**What is asked**:
**a)** Echo the passage in the childhood memoir from "It was 1958" to "brand new kitchen.".
**b)** Answer these questions using the childhood memoir:
(i) Which company came monthly to refill the fuel supply in the basement?
(ii) What did the parents never discuss?
(iii) What were the parents children of?

It was 1958 or Nine

I grew up in a beautiful America.  Dad was Dad, and Mom was Mom and every home had those two individuals.  Kids were either boys or girls, and very generic after that.  When our mom and dad made friends with other moms and dads, we always demanded to know about their children, eager for playmates of our own age and gender.  When two families got together, it was an instant party, a house full of laughing people, with food the mother of the house had grown in her garden, baked in her oven, or “fixed for us” in her brand new kitchen.

It was an era when each American felt freshly vindicated by having conquered the Nazis who tried to murder millions of innocent civilians simply for being Jewish, or having Jewish “sympathies.”  We were born several years after the end of World War II, and knew no suffering, no lack, no fear.  Our parents were children of the Depression who had known hunger, lack, and bone-chilling cold in winters that seemed endless.  By contrast, our homes were heated in winter, and Union Gas showed up monthly to refill the fuel supply in our basement.  As a child I would watch out the window and call out to my mom, “The Onion Man is here!”  When she asked why I called him the onion man, I said, “That’s what it says on the truck.”  (I was a Phonics kid. For me, the word “Union” did not start with a “Y” but with a “U” so UNION man it was.

Our parents would never discuss the war, but the Depression was frequently mentioned.  The tone was unanimously informative and cautionary from parents, grandparents, aunts and uncles.  It was as if they had barely survived total immolation, but for God’s hand, and if we were not careful, we would suffer the same.  This awareness of God’s grace, and their relief at His providential solutions to poverty,  genocide, and starvation was real, and no small thing, nothing to take for granted.  We were occasionally warned that our days of careless play and full bellies could well be numbered.  We laughed behind their backs, certain the stories were only fables meant to teach us manners and godly behavior.

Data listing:

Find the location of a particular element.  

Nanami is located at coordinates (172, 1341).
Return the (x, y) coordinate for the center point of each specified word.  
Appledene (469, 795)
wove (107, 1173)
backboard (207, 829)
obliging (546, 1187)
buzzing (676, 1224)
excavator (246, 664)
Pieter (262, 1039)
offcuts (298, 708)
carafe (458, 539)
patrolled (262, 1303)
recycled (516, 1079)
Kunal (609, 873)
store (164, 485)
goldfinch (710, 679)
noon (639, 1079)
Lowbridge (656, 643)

**Answers for the exercise**:
**a)**
It was 1958 or Nine

I grew up in a beautiful America.  Dad was Dad, and Mom was Mom and every home had those two individuals.  Kids were either boys or girls, and very generic after that.  When our mom and dad made friends with other moms and dads, we always demanded to know about their children, eager for playmates of our own age and gender.  When two families got together, it was an instant party, a house full of laughing people, with food the mother of the house had grown in her garden, baked in her oven, or “fixed for us” in her brand new kitchen.

**b)**
(i) Union Gas
(ii) The war
(iii) The Depression